* Short exercise:
Reproduce the material below word for word, omitting every picture.

* Supplied records:

##############################

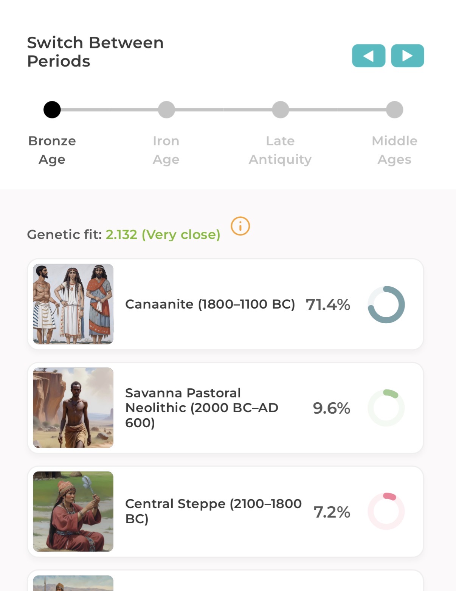This screenshot has width=456, height=591.
Task: Click Central Steppe pink donut chart
Action: click(386, 511)
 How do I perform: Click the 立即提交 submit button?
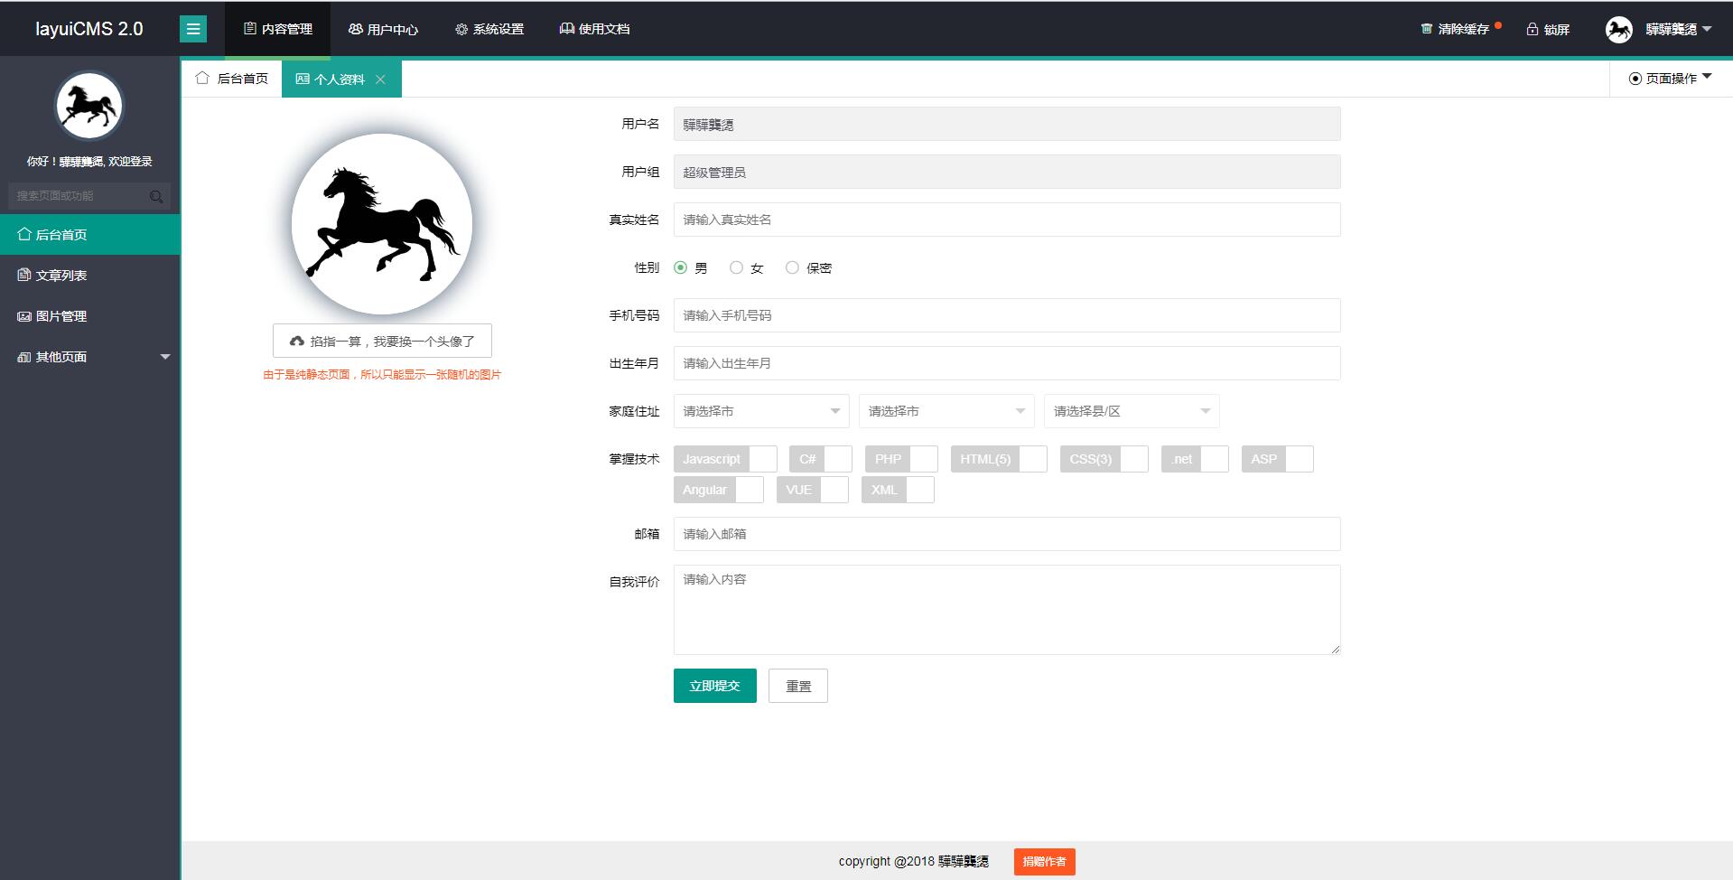714,686
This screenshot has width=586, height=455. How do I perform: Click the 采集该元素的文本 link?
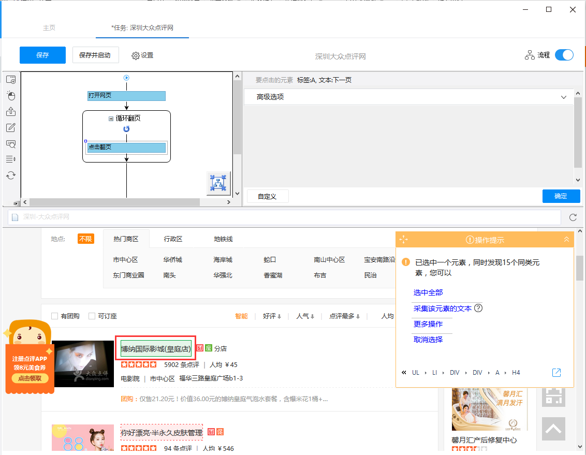coord(443,308)
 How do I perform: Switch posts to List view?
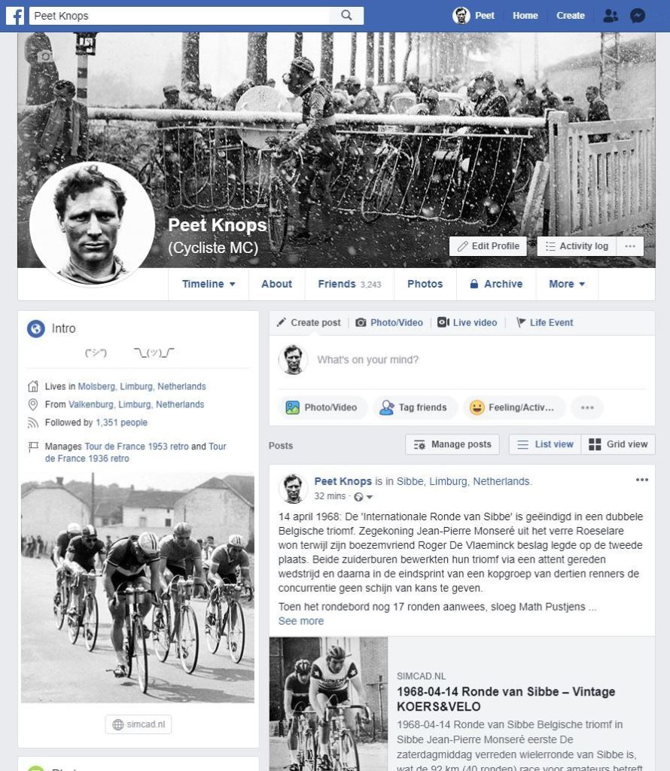(x=545, y=444)
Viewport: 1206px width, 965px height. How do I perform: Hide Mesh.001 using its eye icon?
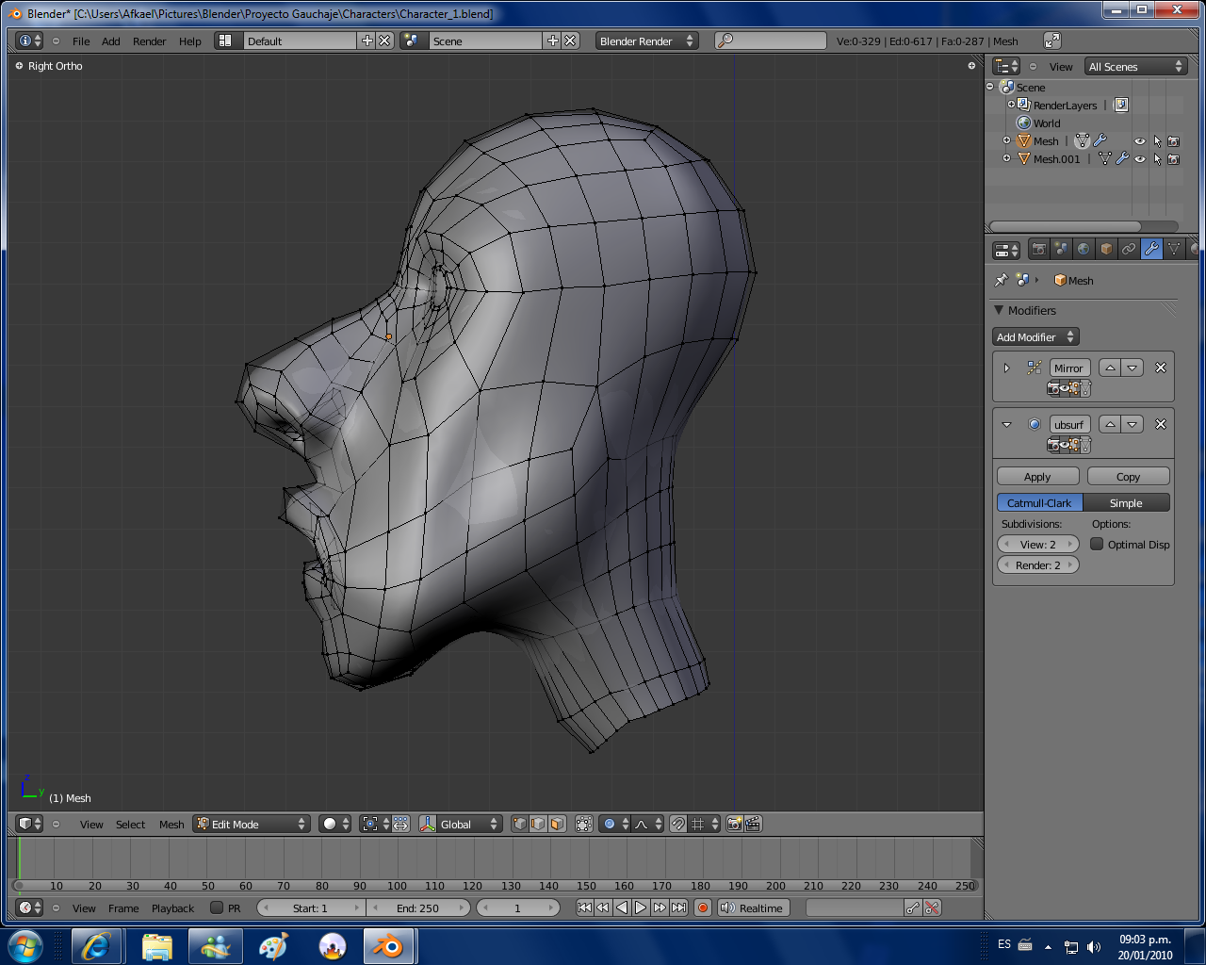[x=1140, y=159]
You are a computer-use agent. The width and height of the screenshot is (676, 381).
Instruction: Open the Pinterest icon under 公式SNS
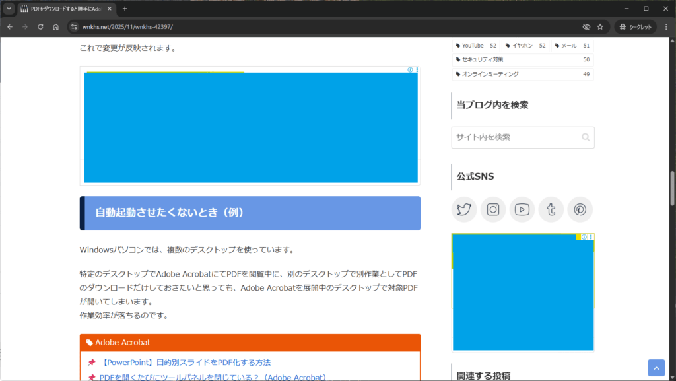580,209
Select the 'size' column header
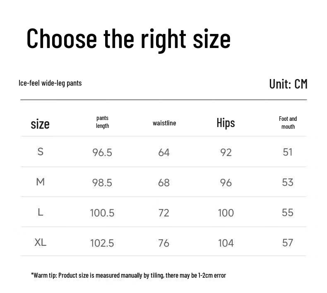 coord(40,124)
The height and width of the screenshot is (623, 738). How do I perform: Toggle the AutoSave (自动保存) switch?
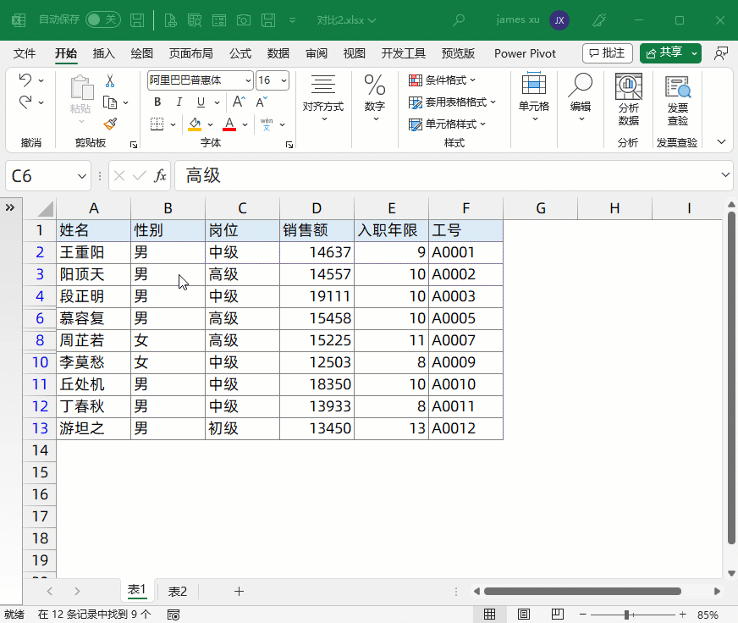[x=102, y=19]
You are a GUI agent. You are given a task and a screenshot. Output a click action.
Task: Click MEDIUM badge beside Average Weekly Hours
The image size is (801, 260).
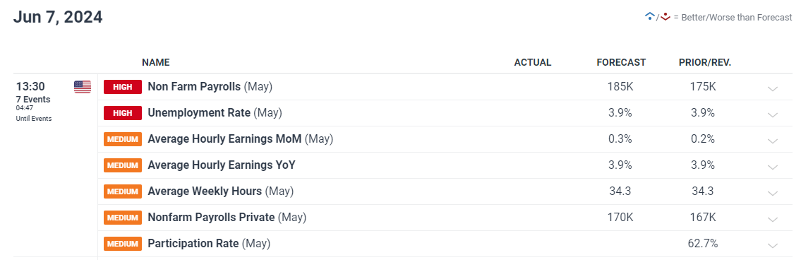click(123, 191)
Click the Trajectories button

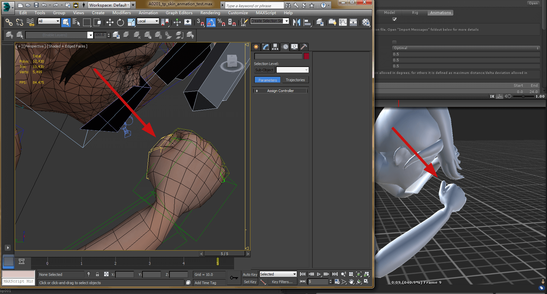click(x=295, y=80)
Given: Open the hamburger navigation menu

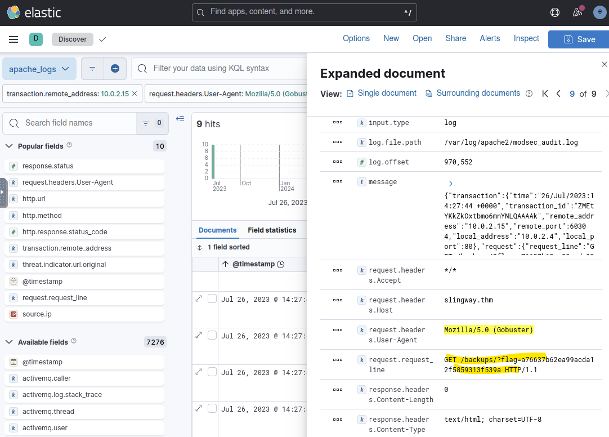Looking at the screenshot, I should (14, 39).
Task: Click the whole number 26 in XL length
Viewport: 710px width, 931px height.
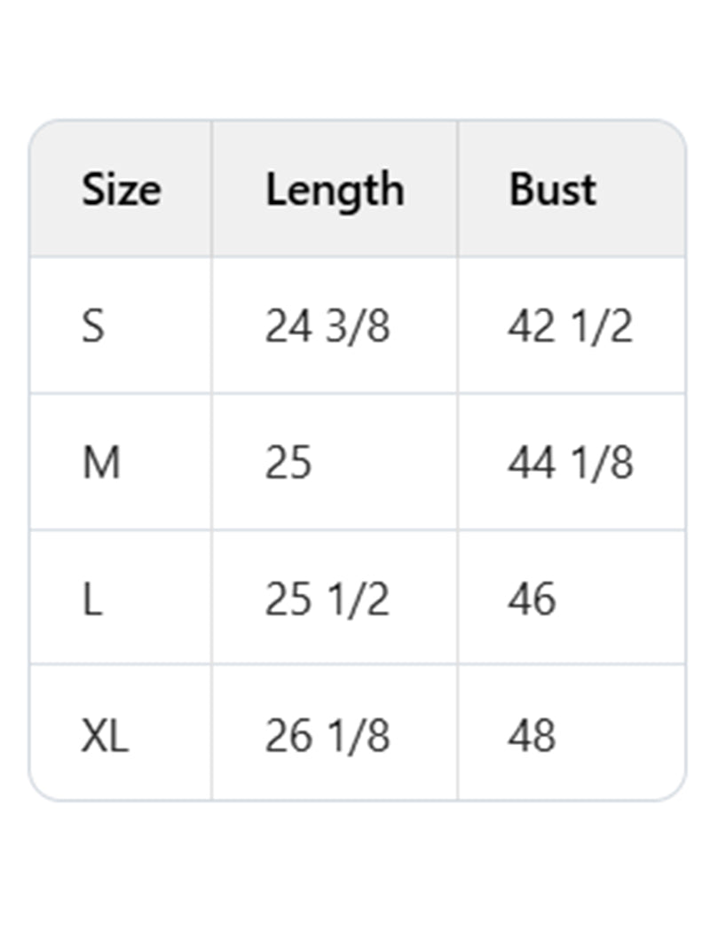Action: point(288,736)
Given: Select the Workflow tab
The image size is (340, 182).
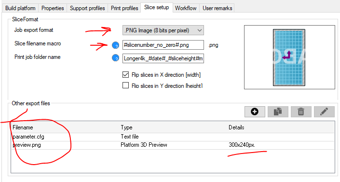Looking at the screenshot, I should (x=186, y=8).
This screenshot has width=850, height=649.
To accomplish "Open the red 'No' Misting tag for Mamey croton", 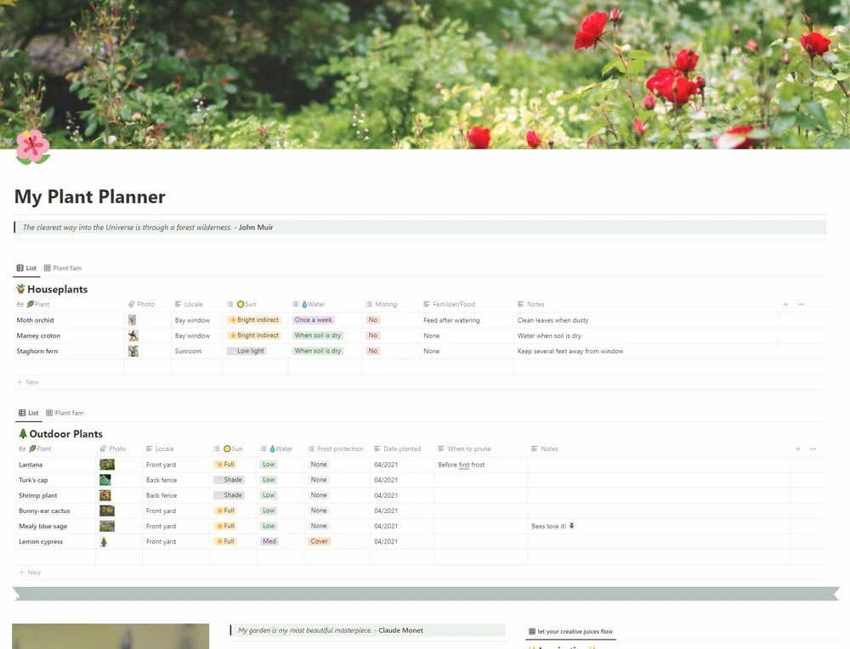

##############################

* The reply:
This screenshot has width=456, height=591.
Task: Click Central Steppe pink donut chart
Action: click(386, 511)
 How do I perform: Click the 立即提交 submit button?
714,686
This screenshot has width=586, height=455. How do I perform: Click the 采集该元素的文本 link?
coord(443,308)
 How do I perform: Switch posts to List view?
(x=545, y=444)
Viewport: 1206px width, 965px height. How do I perform: Hide Mesh.001 using its eye icon?
[x=1140, y=159]
You are a computer-use agent. The width and height of the screenshot is (676, 381).
Instruction: Open the Pinterest icon under 公式SNS
580,209
Select the 'size' column header
 coord(40,124)
The height and width of the screenshot is (623, 738). How do I perform: Toggle the AutoSave (自动保存) switch?
[x=102, y=19]
You are a GUI agent. You are given a task and a screenshot. Output a click action.
Task: Click MEDIUM badge beside Average Weekly Hours
The image size is (801, 260).
click(123, 191)
Click the Trajectories button

click(x=295, y=80)
Given: Open the hamburger navigation menu

Looking at the screenshot, I should (14, 39).
Task: Click the whole number 26 in XL length
Viewport: 710px width, 931px height.
Action: point(288,736)
Given: Select the Workflow tab
The image size is (340, 182).
Looking at the screenshot, I should (x=186, y=8).
This screenshot has width=850, height=649.
To accomplish "Open the red 'No' Misting tag for Mamey croton", 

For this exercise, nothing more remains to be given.